DISCOVERING THE MINOAN KITCHEN
Archaeologists explore how ancient people lived and worked during the Middle and Late Minoan period (ca. 1900—1100 BC) by dissecting the everyday activity of cooking. This goal is achieved by combining knowledge gained from archaeology, anthropology, biology, pot-making, and cooking. For example, archaeological and environmental data aids in determining the types of food cooked in ancient pots, as well as identifying the ancient cooking tools. Practical skills, such as pot-making and cooking provide a hands-on means of testing hypotheses about how the ancients organized their kitchens.
Experimental Archaeology:
Understanding Cooking Space and Techniques
The Minoans cooked their food over an open fire in both indoor and outdoor spaces. Many ancient kitchens had circular stone hearths that could be modified and moved from one location to another, rather than permanent build stone, or mud brick structures. It was also common for people to prepare food in communal-type spaces where people also performed other sorts of activities, such as weaving.
They used tripod cooking pots, cooking jars, large oval-shaped cooking dishes with a broad spout, and small grills. Archaeologists determined that these portable artifacts were used to cook food by examining the contexts in which they were found, the food remains found inside and near the vessels, and the black marks on the vessels that were produced by burnt foods and the hearth fire.

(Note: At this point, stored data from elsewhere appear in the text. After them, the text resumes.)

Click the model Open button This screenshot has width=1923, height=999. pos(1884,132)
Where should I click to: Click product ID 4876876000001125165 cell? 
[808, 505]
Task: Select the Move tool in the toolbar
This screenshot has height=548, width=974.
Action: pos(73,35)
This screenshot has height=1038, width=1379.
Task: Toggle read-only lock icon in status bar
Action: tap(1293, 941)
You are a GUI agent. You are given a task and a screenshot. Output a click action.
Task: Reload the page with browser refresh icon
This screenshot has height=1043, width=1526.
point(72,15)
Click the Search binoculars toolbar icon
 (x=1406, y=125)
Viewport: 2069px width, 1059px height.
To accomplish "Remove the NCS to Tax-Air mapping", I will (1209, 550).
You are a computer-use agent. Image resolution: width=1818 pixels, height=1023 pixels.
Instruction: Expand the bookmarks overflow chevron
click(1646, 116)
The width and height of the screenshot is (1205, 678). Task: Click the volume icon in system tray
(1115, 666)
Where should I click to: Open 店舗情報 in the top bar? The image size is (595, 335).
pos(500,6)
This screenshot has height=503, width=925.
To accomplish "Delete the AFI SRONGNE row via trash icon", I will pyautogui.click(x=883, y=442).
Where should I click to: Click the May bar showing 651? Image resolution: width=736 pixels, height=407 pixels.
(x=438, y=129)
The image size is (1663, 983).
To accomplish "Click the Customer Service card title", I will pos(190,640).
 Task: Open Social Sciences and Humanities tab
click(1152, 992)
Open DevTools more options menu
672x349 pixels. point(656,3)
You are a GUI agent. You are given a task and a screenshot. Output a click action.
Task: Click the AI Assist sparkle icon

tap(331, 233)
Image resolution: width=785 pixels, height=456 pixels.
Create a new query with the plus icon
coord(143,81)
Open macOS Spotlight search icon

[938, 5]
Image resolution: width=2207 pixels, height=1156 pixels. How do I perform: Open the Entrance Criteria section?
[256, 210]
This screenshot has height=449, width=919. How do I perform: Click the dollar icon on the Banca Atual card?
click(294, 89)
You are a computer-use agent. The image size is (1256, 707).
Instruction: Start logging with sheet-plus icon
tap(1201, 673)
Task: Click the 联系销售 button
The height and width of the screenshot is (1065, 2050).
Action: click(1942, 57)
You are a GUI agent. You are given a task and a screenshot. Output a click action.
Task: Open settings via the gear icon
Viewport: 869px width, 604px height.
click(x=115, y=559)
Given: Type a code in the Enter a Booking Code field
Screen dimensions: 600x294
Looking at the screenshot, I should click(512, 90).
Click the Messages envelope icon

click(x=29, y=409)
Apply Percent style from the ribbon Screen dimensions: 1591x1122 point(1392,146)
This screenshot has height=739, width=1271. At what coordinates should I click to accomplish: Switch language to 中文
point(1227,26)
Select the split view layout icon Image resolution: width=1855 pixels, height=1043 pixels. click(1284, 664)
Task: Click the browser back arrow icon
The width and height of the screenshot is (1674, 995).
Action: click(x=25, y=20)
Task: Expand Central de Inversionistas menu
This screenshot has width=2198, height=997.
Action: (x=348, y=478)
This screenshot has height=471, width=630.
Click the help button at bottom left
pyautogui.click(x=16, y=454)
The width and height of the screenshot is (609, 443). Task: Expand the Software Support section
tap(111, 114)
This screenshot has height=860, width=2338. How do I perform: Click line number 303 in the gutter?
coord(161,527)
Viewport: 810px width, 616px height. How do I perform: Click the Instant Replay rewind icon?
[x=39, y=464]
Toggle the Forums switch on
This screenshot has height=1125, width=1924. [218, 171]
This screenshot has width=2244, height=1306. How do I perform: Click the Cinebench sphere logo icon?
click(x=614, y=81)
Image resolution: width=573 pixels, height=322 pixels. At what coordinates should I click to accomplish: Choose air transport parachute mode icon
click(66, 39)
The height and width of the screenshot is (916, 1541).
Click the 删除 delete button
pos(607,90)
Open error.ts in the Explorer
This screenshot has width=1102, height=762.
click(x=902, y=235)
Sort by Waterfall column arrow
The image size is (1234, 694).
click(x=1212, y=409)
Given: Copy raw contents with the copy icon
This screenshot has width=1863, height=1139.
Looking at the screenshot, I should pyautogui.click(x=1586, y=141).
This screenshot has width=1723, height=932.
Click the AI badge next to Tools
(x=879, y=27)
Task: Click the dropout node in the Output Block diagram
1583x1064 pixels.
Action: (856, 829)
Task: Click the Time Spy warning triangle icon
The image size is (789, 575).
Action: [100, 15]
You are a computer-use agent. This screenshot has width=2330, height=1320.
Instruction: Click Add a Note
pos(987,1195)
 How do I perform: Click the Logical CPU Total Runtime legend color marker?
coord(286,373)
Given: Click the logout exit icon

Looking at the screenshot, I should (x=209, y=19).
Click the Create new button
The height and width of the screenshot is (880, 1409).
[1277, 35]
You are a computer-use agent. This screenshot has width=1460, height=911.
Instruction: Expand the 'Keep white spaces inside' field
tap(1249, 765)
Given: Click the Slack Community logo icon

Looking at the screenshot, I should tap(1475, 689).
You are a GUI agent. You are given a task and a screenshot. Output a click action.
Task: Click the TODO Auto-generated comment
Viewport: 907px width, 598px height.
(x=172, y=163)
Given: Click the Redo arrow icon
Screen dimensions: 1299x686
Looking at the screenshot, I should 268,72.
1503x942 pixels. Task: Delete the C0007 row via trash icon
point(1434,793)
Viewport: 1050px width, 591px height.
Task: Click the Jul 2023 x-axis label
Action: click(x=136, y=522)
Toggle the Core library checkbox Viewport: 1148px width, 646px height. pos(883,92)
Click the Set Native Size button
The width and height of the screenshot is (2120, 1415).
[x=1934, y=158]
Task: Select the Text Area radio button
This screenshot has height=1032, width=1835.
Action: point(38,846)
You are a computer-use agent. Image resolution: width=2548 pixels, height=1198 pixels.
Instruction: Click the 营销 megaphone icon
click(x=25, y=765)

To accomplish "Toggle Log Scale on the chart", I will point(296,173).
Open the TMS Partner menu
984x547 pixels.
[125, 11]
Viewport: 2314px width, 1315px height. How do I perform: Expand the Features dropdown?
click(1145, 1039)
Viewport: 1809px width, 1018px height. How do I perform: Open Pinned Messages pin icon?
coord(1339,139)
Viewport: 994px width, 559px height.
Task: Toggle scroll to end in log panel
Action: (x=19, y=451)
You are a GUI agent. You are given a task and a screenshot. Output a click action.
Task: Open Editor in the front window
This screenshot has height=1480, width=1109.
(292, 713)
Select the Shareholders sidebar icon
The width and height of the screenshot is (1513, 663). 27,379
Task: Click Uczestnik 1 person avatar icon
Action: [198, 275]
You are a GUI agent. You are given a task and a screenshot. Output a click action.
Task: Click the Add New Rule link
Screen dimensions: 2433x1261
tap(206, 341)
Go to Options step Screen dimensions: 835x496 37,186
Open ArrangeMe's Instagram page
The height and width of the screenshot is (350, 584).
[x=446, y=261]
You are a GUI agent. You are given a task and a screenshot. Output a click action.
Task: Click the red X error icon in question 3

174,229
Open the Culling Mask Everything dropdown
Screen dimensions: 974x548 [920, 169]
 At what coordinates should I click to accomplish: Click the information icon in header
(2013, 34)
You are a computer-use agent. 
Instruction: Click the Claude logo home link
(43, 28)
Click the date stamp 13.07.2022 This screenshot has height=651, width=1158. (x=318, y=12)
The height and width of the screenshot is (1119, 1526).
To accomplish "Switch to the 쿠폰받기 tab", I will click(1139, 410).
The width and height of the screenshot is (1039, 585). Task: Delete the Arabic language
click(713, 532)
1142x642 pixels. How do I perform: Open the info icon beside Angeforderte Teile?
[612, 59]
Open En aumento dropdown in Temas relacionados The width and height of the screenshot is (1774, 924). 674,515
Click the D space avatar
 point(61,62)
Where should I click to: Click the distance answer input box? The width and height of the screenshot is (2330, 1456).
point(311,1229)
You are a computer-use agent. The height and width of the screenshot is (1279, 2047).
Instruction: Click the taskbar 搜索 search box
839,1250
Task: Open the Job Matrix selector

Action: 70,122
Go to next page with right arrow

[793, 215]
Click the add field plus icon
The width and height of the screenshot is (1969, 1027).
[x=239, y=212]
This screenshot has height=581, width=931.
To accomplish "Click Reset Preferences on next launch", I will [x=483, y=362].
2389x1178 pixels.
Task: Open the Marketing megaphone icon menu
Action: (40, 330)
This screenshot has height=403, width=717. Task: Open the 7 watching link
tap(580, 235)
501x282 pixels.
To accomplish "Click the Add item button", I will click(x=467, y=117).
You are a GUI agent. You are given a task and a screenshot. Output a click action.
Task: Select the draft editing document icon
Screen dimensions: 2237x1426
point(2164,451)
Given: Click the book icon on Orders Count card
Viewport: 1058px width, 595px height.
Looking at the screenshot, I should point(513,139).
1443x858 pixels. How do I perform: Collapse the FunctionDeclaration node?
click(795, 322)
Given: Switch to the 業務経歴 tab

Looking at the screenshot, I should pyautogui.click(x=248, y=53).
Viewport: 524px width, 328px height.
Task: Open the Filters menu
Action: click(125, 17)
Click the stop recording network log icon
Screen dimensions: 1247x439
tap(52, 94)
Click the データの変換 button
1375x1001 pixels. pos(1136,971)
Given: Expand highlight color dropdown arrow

The variety of cooking pot shapes suggests that ancient people used more than one technique to prepare food. For example, the closed, bowl-shaped body of the tripod cooking pot and cooking jar allowed watery soups or thicker stews to simmer over a hearth fire. The more open shaped cooking dishes and grills allowed people to sauté or grill meat or sea food. People could have baked flat breads or fried pancakes on the surfaces of the cooking dish or grill. Stone grinders and bronze knives where also used to prepare food. Using grinders people ground grains, legumes, and pulses to make flour, and spices to season foods. The blade of the bronze knife would have been sharp and strong enough to cut the meat off the bone and into different cuts, as well as collect and prepare seafood from the shallow coastal waters.